Software Access – here, there and remote

10 September 2020

During the COVID-19 pandemic, ITS has been working hard to make our learning and teaching spaces as safe as we can, and to ensure that students have access to software even when they can’t visit physical computer labs. 

Safety Plans for Computer Labs 

This summer, ITS made the following changes to computing labs:

  • Rearranged public and departmental computer labs and classrooms for safe spacing
  • Reduced the number of public lab computers to allow for safe spacing
  • Partnered with Campus Operations Team and Custodial Services to develop a cleaning schedule and provide sanitizing supplies
  • Maintain exit pathways and wheelchair access

Software Access by the “RemoteLab” 

Reducing the number of computers helps with physical distancing, but doesn’t address the need for access to specialized software.  We have, therefore, created a “remote lab” environment, allowing students to use their personal computer to control a Carleton-owned computer that has the needed software. While this won’t work for every program, it greatly expands the number of specialized applications students, especially those who are off-campus, have access to. We have also expanded our list of software titles that students can install on their personal computers.

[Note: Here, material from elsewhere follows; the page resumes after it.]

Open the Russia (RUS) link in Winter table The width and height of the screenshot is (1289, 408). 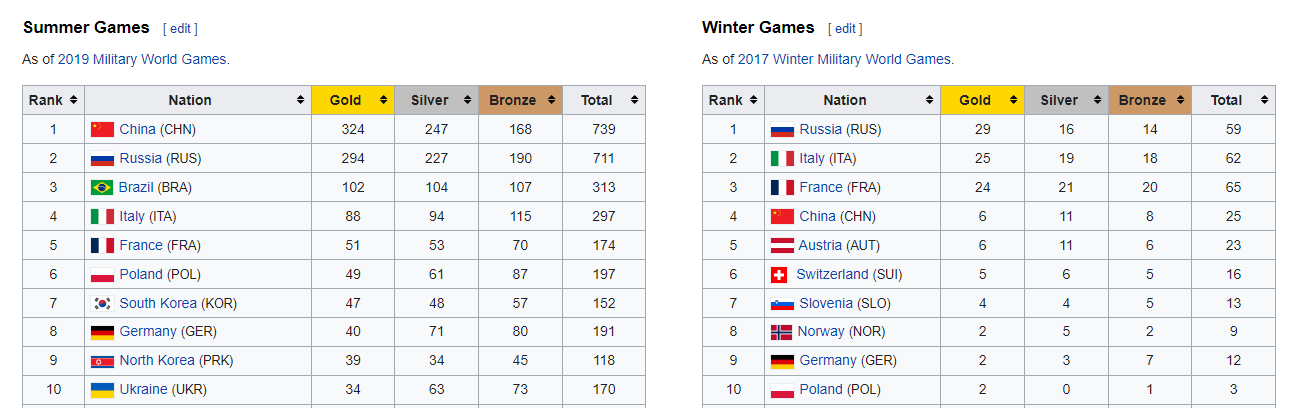tap(820, 129)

Software Access on Student Computers 

Having a computer that is up to the task, with all the right software, is more important than ever.

Carleton has been awarded a $249K GEER grant from the State of Minnesota to help us meet that challenge. The funds from the grant will provide laptops and software licenses for students who need them. Of particular note:

  • A Matlab site license grants access to more than 80 tools and gives everyone the option to use the suite for research. Students may install the software on their personal computers.
  • We are purchasing 300 student licenses of Adobe Creative Cloud, and plan to distribute them for use in specific classes, research projects, and student work.

Silver Linings 

Although the thinning of public labs removed dozens of computers, they will not be sitting on a shelf. Many of them will be placed in campus offices for staff in the “Group 2” cohort, who will work both on-campus and at home; others will be added to practice rooms for remote music lessons.